GIVEN TEXT:
※

Indonesian Catholic prelate (born 1962)

Paskalis Bruno Syukur O.F.M. (born 17 May 1962) is an Indonesian prelate of the Catholic Church who served as Bishop of Bogor between 2014 and 2026. He has been secretary general of the Bishops' Conference of Indonesia since 2022. Pope Francis planned to make Syukur a cardinal in December 2024 but Syukur declined the honor. He is a member of the Order of Friars Minor.
==Biography==

Paskalis Bruno Syukur was born on 17 May 1962 in Ranggu, a district in the West Manggarai Regency on the island of Flores. He studied at St. Pius XII Middle Seminary in Kisol and joined the Franciscans in 1982 and took his first vows on 15 July 1983. He completed his bachelor's degree in philosophy in 1987 at the Driyarkara School of Philosophy in Jakarta. He continued his studies at the Faculty of Theology at Sanata Dharma University, at the Saint Paul Kentungan Major Seminary Campus, Yogyakarta. He took his final vows as a Franciscan on 22 January 1989 in Yogyakarta.

He was ordained to the priesthood on 2 February 1991. He spent the next two years from 1991 to 1993 working in the Diocese of Jayapura at the parish of Santa Maria Ratu Para Malaikat. From 1993 to 1996 he studied Franciscan spirituality at the Pontifical University Antonianum in Rome. He was master of Franciscan novices in Depok from 1996 to 2001, while serving in the parish Saint Herkulanus there. He was provincial minister for the Franciscans of Indonesia from 2001 to 2009 when he became definitor general for the Asia and Oceania region, which includes India, Pakistan, Japan, Australia, New Zealand and Indonesia.

Pope Francis appointed him bishop of Bogor on 21 November 2013. He received his episcopal consecration on 22 February 2014 in the Sentul International Convention Center from Cosmas Michael Angkur, his predecessor in Bogor. On 8 July 2019, he was named a member of the Congregation for Institutes of Consecrated Life and Societies of Apostolic Life.

※

ENTRIES SHOWN:
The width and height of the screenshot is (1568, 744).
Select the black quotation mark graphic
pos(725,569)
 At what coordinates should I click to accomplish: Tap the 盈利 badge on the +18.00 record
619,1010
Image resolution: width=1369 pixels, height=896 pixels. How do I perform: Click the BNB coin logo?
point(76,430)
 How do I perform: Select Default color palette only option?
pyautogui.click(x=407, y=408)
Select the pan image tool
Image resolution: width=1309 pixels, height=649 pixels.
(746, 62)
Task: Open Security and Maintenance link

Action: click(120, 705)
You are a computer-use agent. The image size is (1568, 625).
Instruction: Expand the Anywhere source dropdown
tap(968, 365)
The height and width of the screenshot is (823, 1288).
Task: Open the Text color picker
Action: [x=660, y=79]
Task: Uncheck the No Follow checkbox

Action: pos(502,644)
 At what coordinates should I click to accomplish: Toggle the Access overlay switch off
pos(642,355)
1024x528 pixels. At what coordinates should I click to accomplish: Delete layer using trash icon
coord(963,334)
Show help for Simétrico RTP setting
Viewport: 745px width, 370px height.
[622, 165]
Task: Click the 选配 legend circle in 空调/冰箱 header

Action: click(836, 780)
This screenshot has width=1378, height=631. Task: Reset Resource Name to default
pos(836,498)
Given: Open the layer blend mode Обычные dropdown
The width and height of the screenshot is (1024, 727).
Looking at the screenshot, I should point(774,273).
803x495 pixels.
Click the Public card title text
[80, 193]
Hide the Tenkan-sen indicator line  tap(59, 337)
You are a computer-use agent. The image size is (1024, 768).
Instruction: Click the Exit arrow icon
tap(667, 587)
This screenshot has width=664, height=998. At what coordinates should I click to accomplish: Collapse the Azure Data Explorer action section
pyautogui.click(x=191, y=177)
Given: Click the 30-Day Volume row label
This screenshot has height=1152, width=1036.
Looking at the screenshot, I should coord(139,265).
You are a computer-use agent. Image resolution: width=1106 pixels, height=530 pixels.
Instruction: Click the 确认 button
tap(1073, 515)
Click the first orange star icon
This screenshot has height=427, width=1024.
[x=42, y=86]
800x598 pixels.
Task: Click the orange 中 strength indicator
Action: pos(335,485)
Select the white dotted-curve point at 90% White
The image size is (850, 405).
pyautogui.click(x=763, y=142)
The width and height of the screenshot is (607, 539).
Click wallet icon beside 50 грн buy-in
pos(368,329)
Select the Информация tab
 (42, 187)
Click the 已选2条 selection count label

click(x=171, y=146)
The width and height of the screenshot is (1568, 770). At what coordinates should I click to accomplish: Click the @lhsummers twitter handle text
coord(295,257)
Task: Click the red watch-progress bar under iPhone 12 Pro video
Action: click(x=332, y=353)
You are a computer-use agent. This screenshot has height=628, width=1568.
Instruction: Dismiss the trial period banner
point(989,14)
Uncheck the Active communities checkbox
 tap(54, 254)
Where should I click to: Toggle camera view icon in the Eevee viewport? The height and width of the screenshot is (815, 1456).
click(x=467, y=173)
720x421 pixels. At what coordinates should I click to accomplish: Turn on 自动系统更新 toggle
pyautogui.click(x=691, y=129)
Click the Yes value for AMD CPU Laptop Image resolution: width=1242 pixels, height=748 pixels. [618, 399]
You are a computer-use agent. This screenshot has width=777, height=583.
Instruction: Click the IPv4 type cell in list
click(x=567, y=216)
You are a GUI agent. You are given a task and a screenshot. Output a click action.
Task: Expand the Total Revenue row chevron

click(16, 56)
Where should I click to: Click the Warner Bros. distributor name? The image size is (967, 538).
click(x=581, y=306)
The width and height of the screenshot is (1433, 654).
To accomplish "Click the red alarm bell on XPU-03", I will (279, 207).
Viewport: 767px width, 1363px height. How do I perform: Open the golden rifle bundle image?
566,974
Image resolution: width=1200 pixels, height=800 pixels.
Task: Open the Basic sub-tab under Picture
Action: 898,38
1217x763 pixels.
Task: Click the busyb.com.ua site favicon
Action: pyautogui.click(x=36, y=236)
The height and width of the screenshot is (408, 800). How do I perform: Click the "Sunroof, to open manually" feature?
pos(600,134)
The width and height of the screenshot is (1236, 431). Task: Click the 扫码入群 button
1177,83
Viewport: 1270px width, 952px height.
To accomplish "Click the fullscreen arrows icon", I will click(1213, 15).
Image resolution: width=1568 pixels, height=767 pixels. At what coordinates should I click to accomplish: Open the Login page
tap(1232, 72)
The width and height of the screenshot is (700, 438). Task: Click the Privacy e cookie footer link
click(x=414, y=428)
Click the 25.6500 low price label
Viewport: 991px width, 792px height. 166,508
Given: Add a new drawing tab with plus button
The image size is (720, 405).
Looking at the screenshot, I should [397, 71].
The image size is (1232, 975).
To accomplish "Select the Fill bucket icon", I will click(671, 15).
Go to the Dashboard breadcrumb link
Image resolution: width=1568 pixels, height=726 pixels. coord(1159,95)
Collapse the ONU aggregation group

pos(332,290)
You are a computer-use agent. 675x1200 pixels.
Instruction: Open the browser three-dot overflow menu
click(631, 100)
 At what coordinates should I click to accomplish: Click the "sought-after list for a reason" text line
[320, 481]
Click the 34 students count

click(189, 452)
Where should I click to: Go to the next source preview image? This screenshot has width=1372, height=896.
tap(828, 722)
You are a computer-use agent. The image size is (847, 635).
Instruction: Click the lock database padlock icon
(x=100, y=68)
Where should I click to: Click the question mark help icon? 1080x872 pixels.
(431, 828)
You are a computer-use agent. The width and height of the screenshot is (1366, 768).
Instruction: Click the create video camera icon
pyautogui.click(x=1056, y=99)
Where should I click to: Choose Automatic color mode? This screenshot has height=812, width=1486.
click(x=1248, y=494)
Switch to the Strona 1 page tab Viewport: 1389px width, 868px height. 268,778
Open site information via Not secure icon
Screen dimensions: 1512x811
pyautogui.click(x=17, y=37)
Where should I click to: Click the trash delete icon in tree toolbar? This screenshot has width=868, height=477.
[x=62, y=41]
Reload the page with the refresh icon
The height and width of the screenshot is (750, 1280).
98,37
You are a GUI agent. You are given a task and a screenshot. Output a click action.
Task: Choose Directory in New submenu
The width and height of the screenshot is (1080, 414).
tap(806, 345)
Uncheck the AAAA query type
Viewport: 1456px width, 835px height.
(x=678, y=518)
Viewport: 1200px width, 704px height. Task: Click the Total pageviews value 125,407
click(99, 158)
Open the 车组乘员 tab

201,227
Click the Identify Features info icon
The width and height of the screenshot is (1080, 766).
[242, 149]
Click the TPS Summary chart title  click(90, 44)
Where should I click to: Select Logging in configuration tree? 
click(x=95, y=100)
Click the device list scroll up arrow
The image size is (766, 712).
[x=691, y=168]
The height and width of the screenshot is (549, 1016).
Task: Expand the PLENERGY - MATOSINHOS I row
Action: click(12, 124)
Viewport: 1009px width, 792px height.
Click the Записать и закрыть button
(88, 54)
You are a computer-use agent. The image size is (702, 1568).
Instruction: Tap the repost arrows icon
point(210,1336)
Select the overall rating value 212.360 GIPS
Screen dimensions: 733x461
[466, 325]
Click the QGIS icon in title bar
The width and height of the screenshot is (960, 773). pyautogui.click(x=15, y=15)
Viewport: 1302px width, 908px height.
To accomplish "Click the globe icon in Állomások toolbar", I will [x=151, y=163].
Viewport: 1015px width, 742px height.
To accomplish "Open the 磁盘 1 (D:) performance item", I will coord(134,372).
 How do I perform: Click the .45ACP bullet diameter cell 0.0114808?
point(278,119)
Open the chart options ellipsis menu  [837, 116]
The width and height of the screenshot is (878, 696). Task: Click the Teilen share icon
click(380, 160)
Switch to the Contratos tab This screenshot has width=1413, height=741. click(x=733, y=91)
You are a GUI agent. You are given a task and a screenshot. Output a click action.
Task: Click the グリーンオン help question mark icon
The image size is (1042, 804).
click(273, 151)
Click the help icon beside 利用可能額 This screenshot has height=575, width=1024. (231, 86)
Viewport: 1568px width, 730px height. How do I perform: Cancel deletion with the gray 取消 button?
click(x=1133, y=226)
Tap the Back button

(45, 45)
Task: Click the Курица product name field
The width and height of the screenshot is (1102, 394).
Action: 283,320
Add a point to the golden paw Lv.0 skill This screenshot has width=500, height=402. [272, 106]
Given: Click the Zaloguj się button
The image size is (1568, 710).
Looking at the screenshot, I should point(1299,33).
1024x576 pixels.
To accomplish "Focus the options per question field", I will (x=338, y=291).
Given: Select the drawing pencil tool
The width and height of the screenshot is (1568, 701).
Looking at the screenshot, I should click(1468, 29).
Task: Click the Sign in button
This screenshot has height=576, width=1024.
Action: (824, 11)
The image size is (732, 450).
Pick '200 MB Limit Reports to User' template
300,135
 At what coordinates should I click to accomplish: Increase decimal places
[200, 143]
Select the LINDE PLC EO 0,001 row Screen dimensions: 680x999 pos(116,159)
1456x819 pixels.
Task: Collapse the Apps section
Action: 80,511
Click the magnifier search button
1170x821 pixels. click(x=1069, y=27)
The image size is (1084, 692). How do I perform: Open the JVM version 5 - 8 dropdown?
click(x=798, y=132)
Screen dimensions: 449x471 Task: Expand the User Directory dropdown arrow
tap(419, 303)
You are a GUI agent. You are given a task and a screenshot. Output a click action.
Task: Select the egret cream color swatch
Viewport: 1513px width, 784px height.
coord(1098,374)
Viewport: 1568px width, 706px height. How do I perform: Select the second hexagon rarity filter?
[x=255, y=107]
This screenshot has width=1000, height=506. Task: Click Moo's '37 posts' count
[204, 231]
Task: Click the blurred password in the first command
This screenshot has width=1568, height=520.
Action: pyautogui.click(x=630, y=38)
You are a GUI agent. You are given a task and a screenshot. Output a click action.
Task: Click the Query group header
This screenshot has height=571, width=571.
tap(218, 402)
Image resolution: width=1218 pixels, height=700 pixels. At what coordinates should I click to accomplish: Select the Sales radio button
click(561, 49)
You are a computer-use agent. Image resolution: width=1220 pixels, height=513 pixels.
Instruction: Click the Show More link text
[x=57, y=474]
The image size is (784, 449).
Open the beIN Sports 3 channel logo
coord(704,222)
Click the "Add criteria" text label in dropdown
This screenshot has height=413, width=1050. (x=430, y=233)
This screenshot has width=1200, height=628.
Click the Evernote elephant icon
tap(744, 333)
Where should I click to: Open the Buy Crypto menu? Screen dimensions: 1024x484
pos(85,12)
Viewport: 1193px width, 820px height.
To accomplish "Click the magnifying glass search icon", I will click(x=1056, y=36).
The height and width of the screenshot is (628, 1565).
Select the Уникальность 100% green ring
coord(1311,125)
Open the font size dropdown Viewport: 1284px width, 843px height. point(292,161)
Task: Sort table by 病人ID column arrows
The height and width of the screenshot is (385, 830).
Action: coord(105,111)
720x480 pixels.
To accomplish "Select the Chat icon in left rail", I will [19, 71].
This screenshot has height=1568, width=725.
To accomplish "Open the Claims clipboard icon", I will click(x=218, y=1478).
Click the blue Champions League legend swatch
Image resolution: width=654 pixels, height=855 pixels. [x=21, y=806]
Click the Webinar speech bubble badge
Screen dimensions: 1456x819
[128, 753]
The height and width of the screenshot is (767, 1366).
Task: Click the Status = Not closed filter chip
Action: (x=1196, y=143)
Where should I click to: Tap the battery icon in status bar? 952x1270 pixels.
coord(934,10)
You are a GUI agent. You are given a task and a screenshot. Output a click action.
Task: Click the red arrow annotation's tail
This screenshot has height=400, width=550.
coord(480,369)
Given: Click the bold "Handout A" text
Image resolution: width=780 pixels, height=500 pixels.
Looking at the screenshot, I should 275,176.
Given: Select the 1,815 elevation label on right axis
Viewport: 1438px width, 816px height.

※

QUESTIONS ON THE MATERIAL:
1. List the countries that the text about Paskalis Bruno Syukur says are in the Franciscan Asia and Oceania region.
2. According to the text about Paskalis Bruno Syukur, on what date was he ordained to the priesthood?
3. Resume the text about Paskalis Bruno Syukur after its final sentence.

ANSWERS PROVIDED:
1. India, Pakistan, Japan, Australia, New Zealand, Indonesia

2. 2 February 1991

3.
In 2020, while deputy chair of the Bishops' Conference of Indonesia, he addressed the country's first prosecution for the sexual abuse of minors, an acolyte trainer accused of molesting 23 altar boys. He said the Church was developing a manual for child protection in conformity with Vatican guidelines that call for cooperation with local authorities instead of suppressing information and arranging private settlements.

On 7 November 2022, he was elected to a three-year term as secretary general of the Bishops' Conference of Indonesia. On 6 October 2024, Pope Francis announced he plans to make Syukur a cardinal on 8 December, a date that was later changed to 7 December. On 22 October 2024, the Holy See Press Office announced that Pope Francis accepted Bishop Syukur's request not to be created a cardinal. On 19 January 2026 Pope Leo XIV accepted his resignation as Bishop of Bogor on 19 January 2026. Christophorus Tri Harsono of Purwokerto was appointed as apostolic administrator until a new bishop is named for Bogor.